David Beattenbough, LiuGong - Vice President Research & Development

 

 

 

“Mr McCullough, there’s no denying that these are tough times for everyone involved with the construction and related industries – some say the toughest ever. In order to survive, companies have had to look deep into their structures, markets and the very ethos of their heritage and make some very hard decisions. It could be argued that being part of a large multifaceted organization offers greater protection, but is also harder to implement change as every division, understandably, fights for its corner. CNH has both construction and agricultural divisions and is also part of the Fiat Group.
    How is CNH coping with the current situation? What steps have been taken to reduce costs while enabling progress? And how different will CNH be as the global markets emerge from the recession?

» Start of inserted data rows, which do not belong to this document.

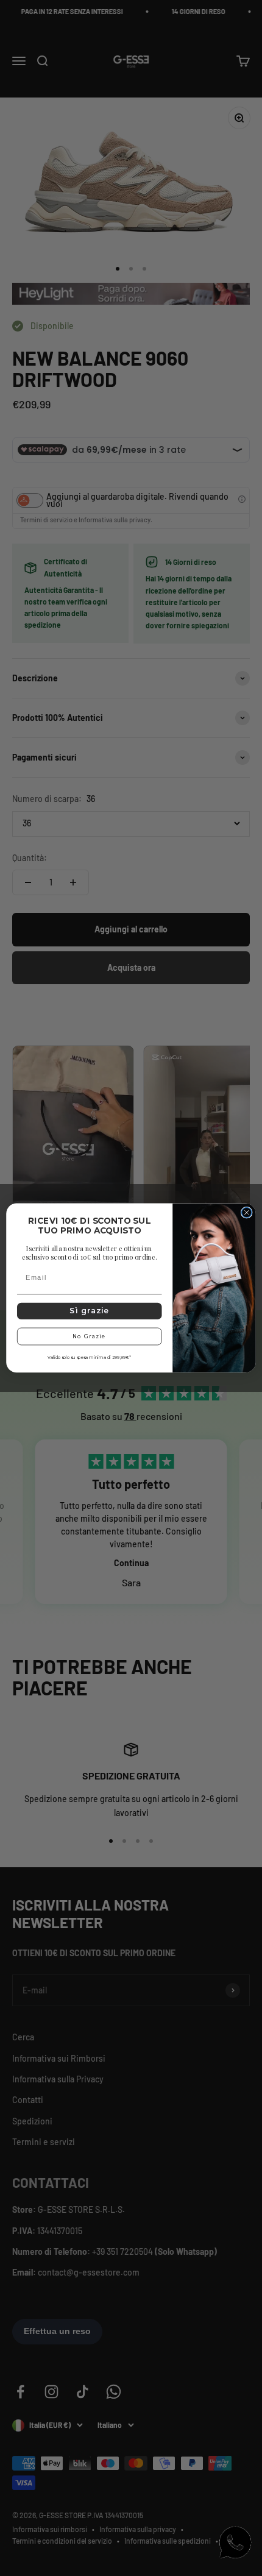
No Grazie (89, 1336)
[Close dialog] (247, 1213)
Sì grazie (89, 1311)
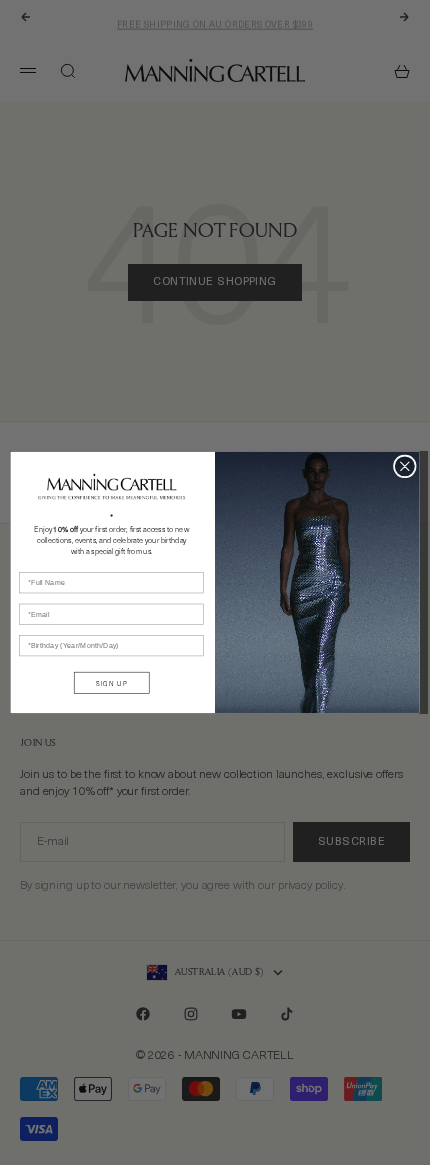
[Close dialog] (404, 466)
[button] (111, 486)
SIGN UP (111, 682)
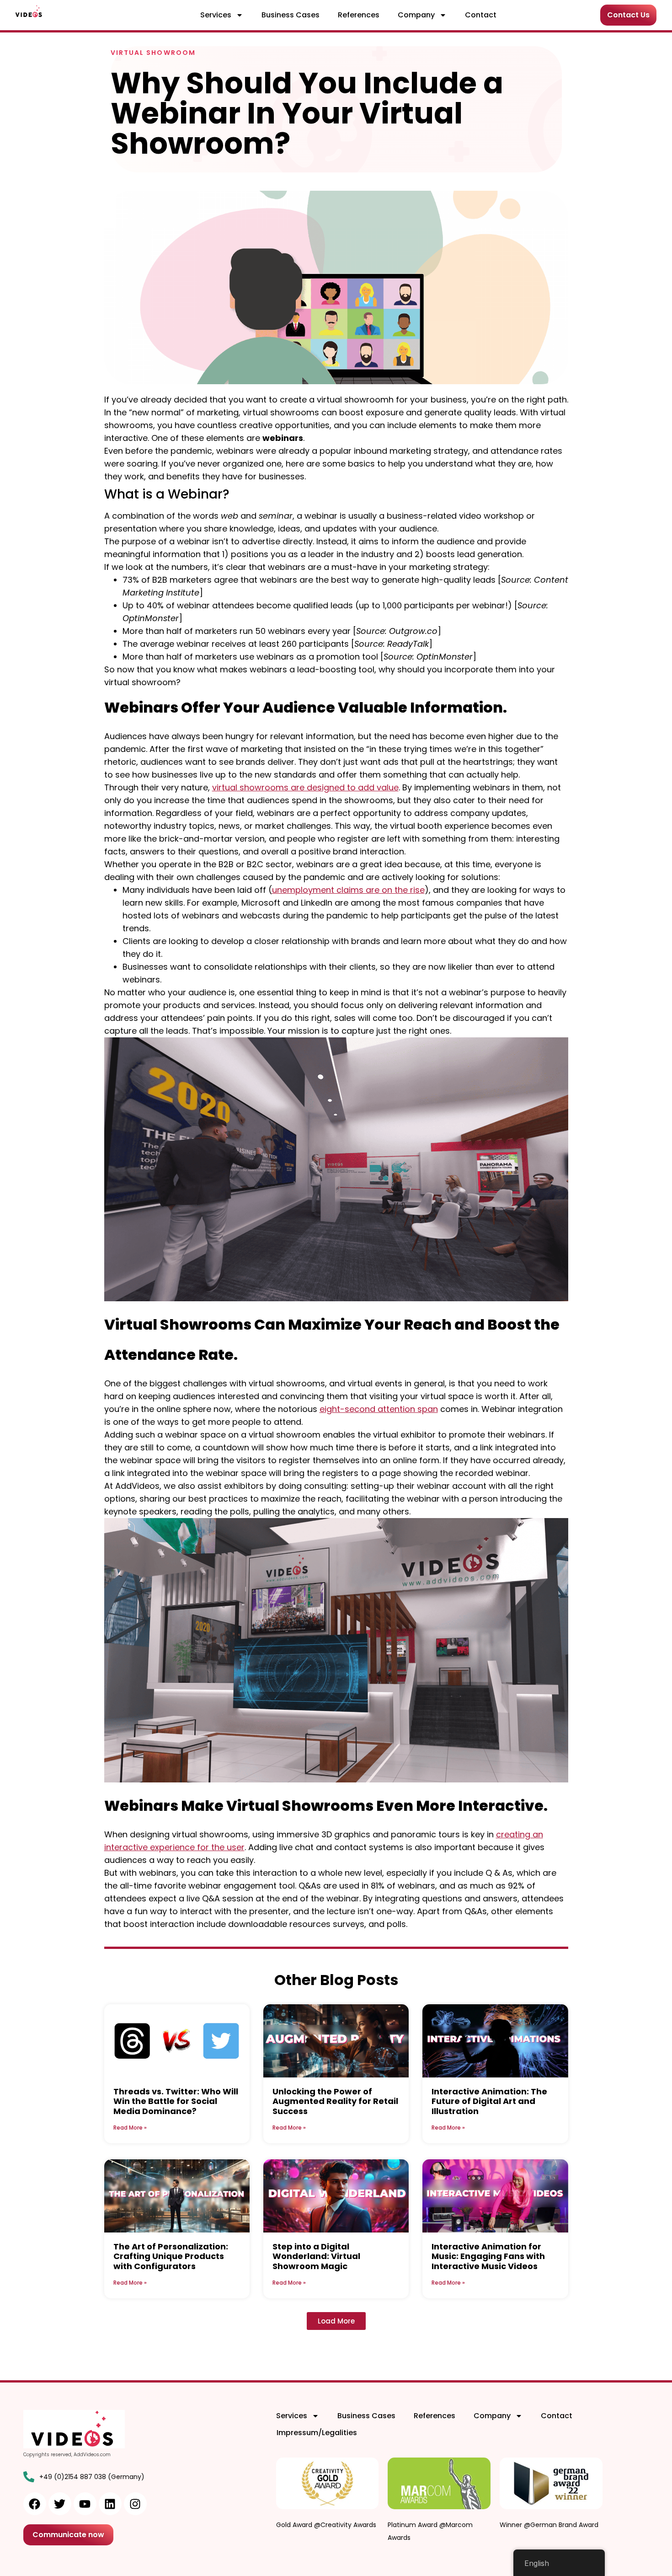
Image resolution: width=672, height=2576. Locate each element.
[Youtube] (85, 2503)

“The recession in the construction equipment industry has been difficult for all manufacturers. Fortunately, CNH is a global manufacturer. As such we have had solid contributions continuing from Latin America and Asia Pacific. The North American market and European markets are just now beginning to improve. During this period, CNH has protected important strategic areas such as research and development investments. We have implemented cost reductions in many areas to control costs and reduce the break-even point.
    Our biggest concern throughout the recession has been the health of the distribution system. While we have had some challenges, overall we have been fortunate, with few losses. At the same time, all of us have felt the pain of markets off 50, 60 and even 70 percent, which seriously impacted revenues and drove losses.
    The good news from this period is that the construction equipment industry has an opportunity to rethink supply models. Inventories are now in relatively good shape, at lower levels and better turns than before the recession. Future distribution with discipline could save a lot of money for manufacturers and dealers, if done correctly. This ultimately benefits the contractors who buy the equipment.
    The agricultural industry held strong during this period and CNH benefited as a result.”

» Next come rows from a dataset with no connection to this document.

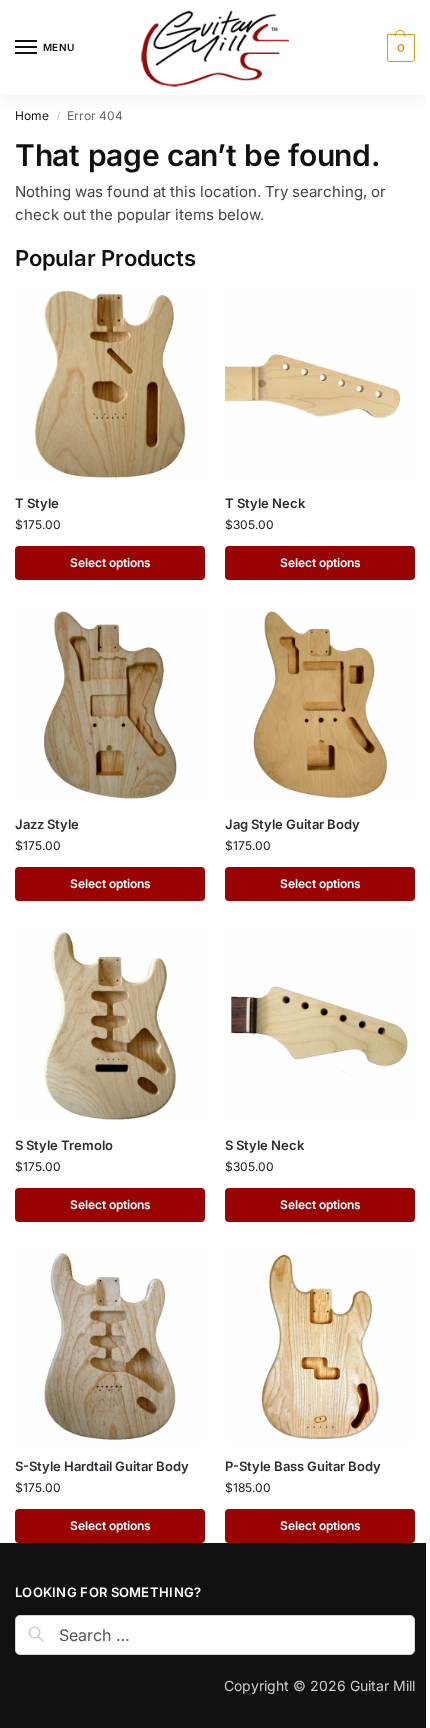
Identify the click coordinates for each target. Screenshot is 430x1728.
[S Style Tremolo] (110, 1026)
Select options (110, 562)
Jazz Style (47, 824)
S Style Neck (264, 1145)
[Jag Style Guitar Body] (320, 705)
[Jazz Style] (110, 705)
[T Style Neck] (320, 384)
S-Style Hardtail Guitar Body (102, 1466)
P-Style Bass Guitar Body (303, 1466)
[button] (398, 48)
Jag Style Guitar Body (292, 824)
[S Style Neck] (320, 1026)
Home (32, 115)
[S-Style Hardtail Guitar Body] (110, 1347)
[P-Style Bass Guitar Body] (320, 1347)
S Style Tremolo (64, 1145)
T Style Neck (265, 503)
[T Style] (110, 384)
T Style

RL: “ I’ve often said that the construction industry is the first to feel the effects of a recession but also the driving force that brings economies out of recession. Governments around the world initially put the brakes on virtually everything but then came up with various initiatives to stimulate growth. In the USA, President Obama has implemented the long awaited highways bill but failed to renew expiring programs such as the federal surface transportation programs.
     The AEM, of which you are the Chair, said "Our members don't just make equipment, they make prosperity." Recently you made representations to the House Transportation and Infrastructure Committee. Specifically in the USA, what does the Government have to do and, looking further afield, what do governments around the world need to do? Are there any examples for others to follow?”

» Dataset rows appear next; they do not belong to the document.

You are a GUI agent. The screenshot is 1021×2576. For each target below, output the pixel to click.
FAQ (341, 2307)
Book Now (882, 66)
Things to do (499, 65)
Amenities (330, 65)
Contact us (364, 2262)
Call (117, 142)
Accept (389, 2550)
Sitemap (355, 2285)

“Global investment in infrastructure is critical to the delivery of goods and services, and while some investment can come from the private sector, infrastructure is a shared resource with the potential to benefit entire populations. Countries that invest in infrastructure development will be more efficient and more competitive than those that don’t. They will be more prosperous for that investment than they would be otherwise.
     The impact of infrastructure investment touches a nation’s entire economy. Research cited by Association of Equipment Manufacturers (AEM) shows that every $1 billion invested in U.S. highways, bridges, water and transit infrastructure yields about 18,000 jobs. The investment in infrastructure yields savings, as well. Traffic congestion costs the United States economy $87 billion in wasted time and fuel.
     Earlier this year, the Chinese government approved a stimulus package in the range of US$550 million, and they have experienced a more rapid recovery than much of the world.
     Our future competitiveness as a nation is at risk without infrastructure investments and vision.”